Segunda-feira, 21 de Agosto de 2017
ISSN 1519-7670 - Ano 19 - nº955

PRIMEIRAS EDIçõES > CANIBALIZAÇÃO, TRAGÉDIA EM 3 ATOS

Réquiem para uma Bolha

Por lgarcia em 30/12/2003 na edição 257

CANIBALIZAÇÃO, TRAGÉDIA EM 3 ATOS

Alberto Dines

Informa o insuspeito O Estado de S.Paulo (sábado, 8/3, pág. B 4) que estão em fase final as negociações para uma "associação" entre a Gazeta Mercantil, octogenário jornal de economia, e a Marítima Engenharia e Petróleo, comandada pelo empresário German Efromovich. Qualquer que seja o rumo das negociações estamos diante do mais dramático episódio da mais grave crise econômica que se abateu sobre a imprensa brasileira desde o início do século 20.

O desabamento da Gazeta não aconteceu da noite para o dia, não foi fruto da flutuação cambial, conjuntura internacional ou alta dos juros. A Gazeta não despencou porque fez contratações infelizes ou tomou decisões desastrosas na esfera editorial. Isto aconteceu em outros casos, não aqui. Embora empresa familiar, absteve-se de intervenções na linha editorial e, assim, manteve rara qualidade e raríssima coerência. Os acionistas reservaram para si a esfera administrativa e financeira.

Essa a desgraça: de nada adiantam a profissionalização e a qualificação editorial se os mesmos padrões de competência não são adotados na operação empresarial.

O primeiro ato da tragédia acaba aí: o personagem impôs a sua vontade, escolheu o seu destino. Agora terá que pagar por isso. No segundo ato (sempre de acordo com o paradigma do teatro grego) entram em ação as vontades e desígnios dos outros, as forças externas. Começa o conflito. Em cena três entes invisíveis e diabólicos: o delírio da hegemonia, a dinâmica da concentração e a compulsão de macaquear.

Em outubro de 1999, o Grupo Globo e o Grupo Folha, gigantes que digladiavam-se há alguns anos, fizeram as pazes em silêncio e, para comemorar, anunciaram um banquete público onde seria servida a apetitosa Gazeta Mercantil, prato único e requintado que só as economias desenvolvidas têm condições de criar.

Não pareciam preocupados, funcionavam a todo vapor com luz verde em todas as operações. Pouco antes, em seus respectivos diários, haviam obtido tiragens fenomenais com a mágica dos brindes. Tudo dava certo, nada poderia falhar. Gigantes efetivos, conscientes do seu poder. Imbatíveis.

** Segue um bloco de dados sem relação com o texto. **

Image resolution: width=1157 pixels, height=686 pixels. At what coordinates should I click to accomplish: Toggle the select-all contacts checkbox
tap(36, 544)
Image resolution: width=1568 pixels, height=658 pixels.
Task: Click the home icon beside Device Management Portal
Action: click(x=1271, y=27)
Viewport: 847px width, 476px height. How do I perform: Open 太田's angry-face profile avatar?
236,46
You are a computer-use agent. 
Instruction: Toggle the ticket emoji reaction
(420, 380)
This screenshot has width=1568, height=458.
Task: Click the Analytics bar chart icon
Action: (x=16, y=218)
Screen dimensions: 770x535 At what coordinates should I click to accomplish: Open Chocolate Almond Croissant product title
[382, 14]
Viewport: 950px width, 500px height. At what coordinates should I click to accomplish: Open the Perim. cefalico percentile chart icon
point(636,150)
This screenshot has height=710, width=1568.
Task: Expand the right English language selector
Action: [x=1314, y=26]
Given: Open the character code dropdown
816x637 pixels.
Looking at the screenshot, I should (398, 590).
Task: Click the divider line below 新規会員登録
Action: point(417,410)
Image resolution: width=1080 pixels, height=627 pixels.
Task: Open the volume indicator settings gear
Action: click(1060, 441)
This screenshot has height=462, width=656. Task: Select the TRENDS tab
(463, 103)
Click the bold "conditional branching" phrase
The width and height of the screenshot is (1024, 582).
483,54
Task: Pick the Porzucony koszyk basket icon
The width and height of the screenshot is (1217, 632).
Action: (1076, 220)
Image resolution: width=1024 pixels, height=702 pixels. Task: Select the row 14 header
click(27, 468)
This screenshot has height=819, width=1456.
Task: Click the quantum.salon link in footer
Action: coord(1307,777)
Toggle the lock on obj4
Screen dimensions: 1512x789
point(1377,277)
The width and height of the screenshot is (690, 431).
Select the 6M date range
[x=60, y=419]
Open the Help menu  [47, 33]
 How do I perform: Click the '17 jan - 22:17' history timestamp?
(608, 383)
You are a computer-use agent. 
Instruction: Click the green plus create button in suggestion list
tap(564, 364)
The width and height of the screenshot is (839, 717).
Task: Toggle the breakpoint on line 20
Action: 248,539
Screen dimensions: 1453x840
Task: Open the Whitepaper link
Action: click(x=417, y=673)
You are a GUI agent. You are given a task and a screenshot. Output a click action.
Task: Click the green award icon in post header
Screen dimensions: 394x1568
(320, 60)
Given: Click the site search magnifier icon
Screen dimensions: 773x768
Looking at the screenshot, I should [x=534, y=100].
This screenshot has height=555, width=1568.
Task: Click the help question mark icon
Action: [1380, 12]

Inspirados pelos diabinhos da ambição, concluíram que a disputa era inútil e tiveram a luminosa idéia de juntar forças ? dividir o bolo, isto é, o mercado brasileiro. Cada um ficaria com a sua parte, os outros comensais que se danassem. Se no exterior as palavras de ordem eram "fusão", "concentração" e "diversificação" aqui não adiantaria reinventar a roda ? a receita deveria ser a mesma.

A única diferença seria a substituição de "fusão" por "parceria". Em vez de juntar o que já existia ? processo demorado, perigoso e ostensivo ? juntaram-se para produzir algo que ainda não existia. A desculpa era boa: uma injeção de 50 milhões de dólares, algumas centenas de postos de trabalho a mais e um concorrente para liquidar (Gazeta Mercantil) que, embora dona do mercado, patinava na beira da insolvência.

O diário Valor Econômico começou a circular na terça-feira, 2 de maio de 2000, editado por uma empresa cujos acionistas (em partes iguais) eram os grupos Globo e Folha. Nota tragicômica: na primeira página da primeira edição estampava a seguinte chamada ? "FHC e Lula dão receitas para o país crescer mais".

Receitas equivocadas, não apenas dos articulistas convidados para prever o futuro do Brasil mas também do grupo proprietário, logo apelidado de Grupo Bolha.

O carrasco da Gazeta tem desde o início um alto padrão editorial, é o jornal dos que tomam decisões e fazem opinião ? um sucesso. Em compensação, a empresa proprietária, símbolo da nova economia, patina num perigoso impasse. Os gigantes [glo]Bo & [fo]Lha tornaram a brigar, o negócio não prosperou como fantasiavam e, esgotados por outras infelizes miragens, estão sem caixa para investir ou comprar a parte contrária.

O terceiro ato já começou. Como em muitas tragédias (clássicas, elisabetanas ou modernas) corre o risco de não terminar ? por absoluta falta de personagens. Os que começaram estão caídos no palco, exangues, entregues ao Destino.